_Wat te doen_
1. Als deel van welk plan geldt volgens het paginafragment een kaart die is vastgesteld met toepassing van artikel 12a, vijfde lid, van de Wet bodembescherming?
2. Geef uit het paginafragment letterlijk alles terug vanaf "Een besluit van" tot en met "2.4 van de Omgevingswet.".

_Paginafragment_
<<<<

Een plan als bedoeld in artikel 3.2, onder f, geldt met ingang van de dag nadat vier jaar zijn verstreken sinds de datum van inwerkingtreding van deze wet als een programma als bedoeld in artikel 3.4 van de Omgevingswet.
Een kaart die is vastgesteld met toepassing van artikel 12a, vijfde lid, van de Wet bodembescherming geldt als deel van een omgevingsplan als bedoeld in artikel 4.2 van de Omgevingswet.
Een besluit van de gemeenteraad over het toepassen van grond of baggerspecie op of in de bodem als bedoeld in artikel 12a, tweede lid, van de Wet bodembescherming geldt als deel van een omgevingsplan als bedoeld in artikel 2.4 van de Omgevingswet.

>>>>

_Beschikbare gegevens_
<<<<

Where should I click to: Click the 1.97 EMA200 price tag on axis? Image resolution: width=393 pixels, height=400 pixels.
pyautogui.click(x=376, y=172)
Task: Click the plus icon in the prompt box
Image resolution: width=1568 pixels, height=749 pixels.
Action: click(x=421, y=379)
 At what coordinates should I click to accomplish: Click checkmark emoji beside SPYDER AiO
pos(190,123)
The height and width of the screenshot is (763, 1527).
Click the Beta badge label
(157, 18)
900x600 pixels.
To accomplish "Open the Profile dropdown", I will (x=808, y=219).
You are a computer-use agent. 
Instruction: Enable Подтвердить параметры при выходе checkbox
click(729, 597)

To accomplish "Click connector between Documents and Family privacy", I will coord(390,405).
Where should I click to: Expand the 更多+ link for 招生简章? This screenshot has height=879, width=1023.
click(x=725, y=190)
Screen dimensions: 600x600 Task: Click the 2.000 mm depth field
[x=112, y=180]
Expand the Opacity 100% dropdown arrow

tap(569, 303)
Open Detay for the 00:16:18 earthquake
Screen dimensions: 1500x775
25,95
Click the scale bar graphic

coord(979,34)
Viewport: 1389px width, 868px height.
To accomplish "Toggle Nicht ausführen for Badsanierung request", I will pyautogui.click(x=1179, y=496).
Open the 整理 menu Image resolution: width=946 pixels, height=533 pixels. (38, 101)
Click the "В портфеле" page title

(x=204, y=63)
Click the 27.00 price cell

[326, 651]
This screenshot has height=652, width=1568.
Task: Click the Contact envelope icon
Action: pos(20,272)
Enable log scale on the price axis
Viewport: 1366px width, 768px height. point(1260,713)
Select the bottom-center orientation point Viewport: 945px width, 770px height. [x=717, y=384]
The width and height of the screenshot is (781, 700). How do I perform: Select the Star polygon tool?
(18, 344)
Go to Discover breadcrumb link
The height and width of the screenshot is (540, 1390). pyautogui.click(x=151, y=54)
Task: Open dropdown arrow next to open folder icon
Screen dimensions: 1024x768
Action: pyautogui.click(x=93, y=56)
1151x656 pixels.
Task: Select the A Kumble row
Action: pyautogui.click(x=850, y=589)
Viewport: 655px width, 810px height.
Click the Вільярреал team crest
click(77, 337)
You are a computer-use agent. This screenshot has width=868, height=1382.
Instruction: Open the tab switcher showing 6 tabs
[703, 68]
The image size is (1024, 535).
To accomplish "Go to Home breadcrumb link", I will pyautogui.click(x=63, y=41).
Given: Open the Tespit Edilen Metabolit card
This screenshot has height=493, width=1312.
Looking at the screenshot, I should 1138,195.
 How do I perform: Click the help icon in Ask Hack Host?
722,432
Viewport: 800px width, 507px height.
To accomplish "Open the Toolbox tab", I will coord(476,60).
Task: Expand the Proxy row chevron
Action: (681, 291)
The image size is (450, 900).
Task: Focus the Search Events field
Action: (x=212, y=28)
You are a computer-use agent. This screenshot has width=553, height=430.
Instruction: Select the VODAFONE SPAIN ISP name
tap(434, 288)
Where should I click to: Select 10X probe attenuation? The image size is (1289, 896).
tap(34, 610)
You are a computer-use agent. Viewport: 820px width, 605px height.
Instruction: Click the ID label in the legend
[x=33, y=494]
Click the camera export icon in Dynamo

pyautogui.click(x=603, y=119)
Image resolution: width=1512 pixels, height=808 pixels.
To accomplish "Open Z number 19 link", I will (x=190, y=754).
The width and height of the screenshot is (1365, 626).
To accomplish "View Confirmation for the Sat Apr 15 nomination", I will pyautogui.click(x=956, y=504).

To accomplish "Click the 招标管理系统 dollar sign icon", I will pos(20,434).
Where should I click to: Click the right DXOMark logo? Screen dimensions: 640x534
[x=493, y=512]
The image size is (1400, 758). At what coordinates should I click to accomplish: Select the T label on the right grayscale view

>>>>

_Antwoorden_
1. Als deel van een omgevingsplan als bedoeld in artikel 4.2 van de Omgevingswet.

2.
Een besluit van de gemeenteraad over het toepassen van grond of baggerspecie op of in de bodem als bedoeld in artikel 12a, tweede lid, van de Wet bodembescherming geldt als deel van een omgevingsplan als bedoeld in artikel 2.4 van de Omgevingswet.